Across Canada, more women are working for themselves. They’re freelancers, consultants, creatives, and tradespeople carving out income between school pickups and elder care.
And yet, despite making up a significant and growing share of the workforce, self-employed women remain largely invisible in Canada’s economic policy. Programs and protections are still built around a traditional employer-employee model, one that often treats self-employment as an exception.
That gap is what the Canadian Women’s Chamber of Commerce is hoping to close, says CanWCC’s Founder & CEO, Nancy Wilson. The group, which began in 2018, recently launched its three-year national advocacy campaign to drive recognition, data, policy frameworks, and support structures where none have existed before.
“We are done trying to fit into models that don’t work,” she said. “This strategy is about building something new – and demanding that governments, institutions, and decision-makers catch up.”
A flurry of hurdles
The CanWCC estimates there are one million self-employed women in Canada, with one in four of them coming from a racialized background, and 54,000 from Indigenous communities.
That’s one million women who won’t have access to social safety net services like employment insurance, maternity benefits, or income support because the system was built to prioritize the traditional workforce, explains Wilson.

Most government programs and policies are designed around businesses that employ staff, leaving self-employed women – who technically employ only themselves – without protections, largely ineligible for supports, and rarely included in policy discussions.
“Self-employed women so often fall through the cracks,” she said. “To gain access to these programs, you’re really just expected to jump that chasm and become an employer out of nowhere, when, for many women, that isn’t even the goal.”
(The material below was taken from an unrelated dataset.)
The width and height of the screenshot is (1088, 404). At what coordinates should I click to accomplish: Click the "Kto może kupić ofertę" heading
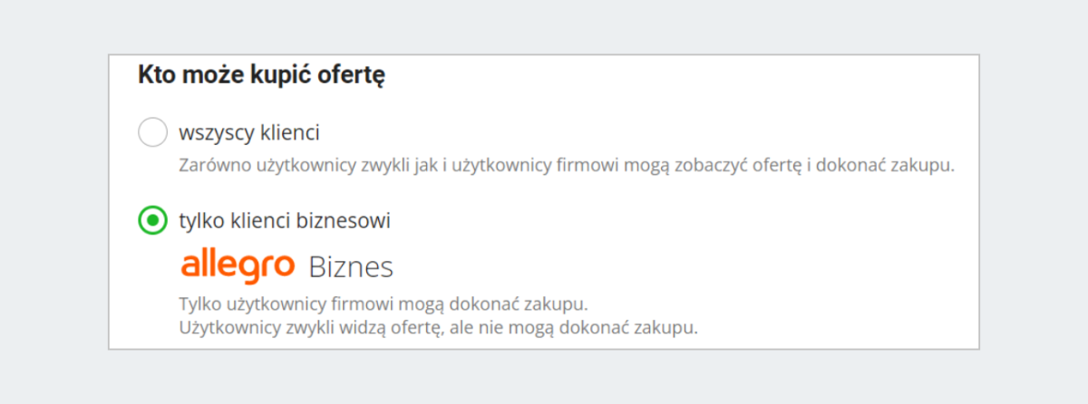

On top of that, 40 per cent of self-employed women earn $50,000 or less per year and experience a wider gender pay gap than in traditional employment, with self-employed women earning 72 cents for every dollar earned by self-employed men, compared with 87 cents among traditional employees.
Yet self-employed women are far from marginal, explains Wilson. They represent 11 per cent of women in the workforce, and are a foundational part of our economy.
“If they all tried to re-enter traditional employment at once, the unemployment rate would jump from about seven per cent to 15,” she added. “That’s no small impact.”
A call for change
The CanWCC is now pushing for three core policy shifts: income supports that aren’t tied exclusively to employment status; fairer tax treatment that reflects the higher risks of self-employment; and reduced exposure to financial risk, such as increasing the outdated GST/HST thresholds.
“The requirements around how much money you make before you become a tax collector for the government haven’t changed since GST was introduced in 1991,” says Wilson. “Just by virtue of indexing it to inflation, it should be twice as much.”
These changes, she argues, wouldn’t require billion-dollar investments – but they could deliver outsized returns. And, as wages stagnate and affordability pressures rise, more Canadians – especially women – are turning to self-employment or side hustles to make ends meet, meaning the time to act is now.
“We can’t have a discussion about nation building, economic growth, economic development, and a new Canadian economy that doesn’t include discussion about the economic contributions of 50 per cent of the population,” she said. “These are important issues that affect real people, real lives, and we can’t afford to put them on the back burner any longer.”